3.1 Average rainfall, effective rainfall and distribution over seasons

Total annual rainfall in the Daspalla region ranged between 993.5 and 1,901.8 mm with an average of 1,509.2 mm (14.8 % coefficient of variation). If rainfall received in a year was equal to or more than the average rainfall plus 1 standard deviation for 16 years of rainfall (i.e. 1,509.2 + 223.8 = 1,733 mm), it was considered as excess rainfall year (Sharma and Kumar 2003). On four occasions (1995, 2001, 2003 and 2008), this region had received rainfall of more than 1,733 mm; these years were considered as excess rainfall years. Only 25 % of total years of analyses under this study received rainfall of more than 1,733 mm. It was also observed that 44 % of the total years of rainfall were below average (1,509.2 mm) which were considered as the deficit rainfall years. Monthly average and effective rainfall of the Daspalla region for 16 years are presented in Fig. 2. It is revealed that mean rainfall of July was 351.4 mm, which was the highest and its contribution was 23.3 % (i.e. 1,509.2 mm). August rainfall was slightly lower than that in July (i.e. 20.6 % of annual average rainfall). December was the lowest rainfall month. Total annual effective rainfall (ER) was 858.2 mm which was 56.9 % of the total annual rainfall. Therefore, 651 mm of rainfall water was lost in the form of surface runoff, deep percolation and evaporation.

Fig. 2
figure 2

Average monthly rainfall and effective rainfall for the study area, Daspalla; ER is the effective rainfall

The distribution of rainfall for different seasons showed that the normal southwest monsoon, which delivers about 75.7 % of annual rainfall, extends from June to September (Table 1). This is also the main season (rainy season) for cultivation of rainfed crops. The monsoon rainfall (1,133.3 mm) was spread over few days with rain events of high intensity. It causes surface runoff and temporary water stagnation in agricultural fields. Winter season contributes only 3.1 % of the total annual rainfall; 10.8 and 10.4 % of the total annual rainfall occurred during pre- and post-monsoon season, respectively.

Table 1 Rainfall distribution in the Daspalla region over different seasons (data of 16 years for the period 1995–2010)
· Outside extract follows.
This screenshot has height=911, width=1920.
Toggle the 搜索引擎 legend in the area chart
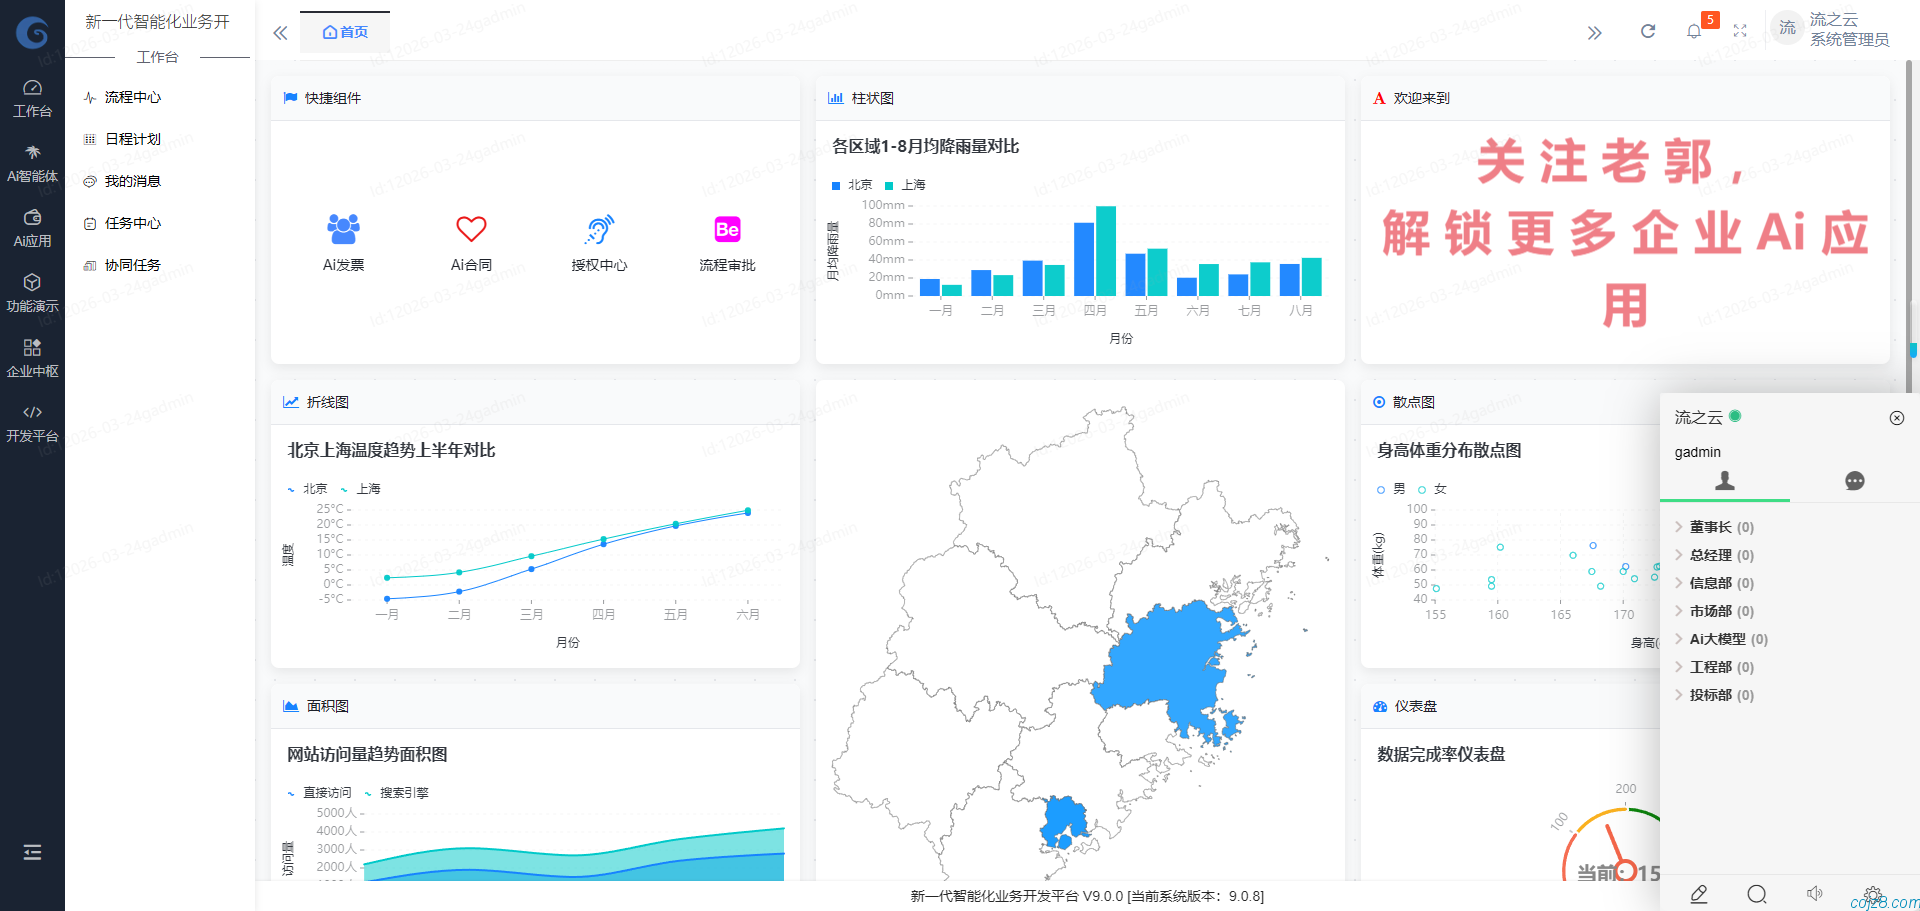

3.2 Prediction of rainfall using probability distribution functions

Annual rainfall for the region was predicted by using the DISTRIB 2.13 component of SMADA 6.43 for six different probability distribution functions. Six predicted annual rainfall values were obtained for six PDFs by running the software (Figs. 3 and 4). After that, the chi-square value for each PDF was estimated by using Eq. 9. Observed rainfall at different probability levels for monsoon and post-monsoon months was determined by using Weibul’s formula and presented in Table 2. It is revealed that, during monsoon season, the observed monsoon rainfall was 1,049.6 mm at 70 % probability level and all the probability distribution functions predicted almost comparable rainfall. In total, the chi-square values varied from 29.2 to 58.8 for six PDFs for the rainfall of monsoon season; non-parametric K-S test statistics varied from 0.123 to 0.196 (Table 3). Least chi-square values as well as lowest K-S test statistic were estimated for log Pearson type III distribution. Hence, log Pearson type III distribution is considered as the best-fit PDF for prediction of monsoon rainfall in Daspalla. In this region, about 86 % of the total annual rainfall occurs during monsoon and post-monsoon season and agricultural activities are almost totally dependent on the performance of south-west monsoon. Therefore, prediction of monsoon and post-monsoon rainfall is more important than annual rainfall for raising crops successfully with high and stable yields. With regard to the post-monsoon rainfall (Fig. 4), the chi-square values were 48.8 to 189.8, and the K-S test statistics were 0.137 to 0.251 for six PDFs (Table 3). The lowest value, with chi-square and K-S test, was obtained with Gumbel distribution; however, log Pearson type III distribution was also comparable with Gumbel distribution for prediction of post-monsoon rainfall.

Fig. 3
figure 3

Observed and predicted rainfall (millimetres) at different probability levels for the monsoon season

Fig. 4
figure 4

Observed and predicted rainfall (millimetres) at different probability levels for post-monsoon season in the study area

Table 2 Observed rainfall at different probability levels for monsoon and post- monsoon months
Table 3 Chi-square and Kolmogorov-Smirnov (K-S) test statistics for each probability distribution function for monsoon and post- monsoon seasons

3.3 Analyses of rainfall for onset and withdrawal of monsoon season

The data on onset, withdrawal and duration of the rainy season (difference between onset and withdrawal time) and its variability for the Daspalla region are presented in Table 4. Weekly rainfall data (1995–2010) indicated that the monsoon started effectively from the 23rd SMW (4th–10th June) and remained active up to the 43rd SMW (22nd–28th October). Therefore, mean length of rainy season was found to be 21 weeks (147 days). The earliest and delayed week of onset of rainy season was the 20th SMW (14th–20th May) and 25th SMW (18th–24th June), respectively. Similarly, the earliest and delayed week of cessation of rainy season was the 39th SMW (24th–30th September) and 47th SMW (19th–25th November), respectively. The longest and shortest length of rainy season was coincided with the 26th and 17th weeks, respectively. The probabilities of the onset and withdrawal of rainy season were calculated by using Weibull’s formula, and results are presented in Table 5. The results reveal that there was 94 % chance that the onset and withdrawal of rainy season would occur during the 25th and 47th SMW, respectively.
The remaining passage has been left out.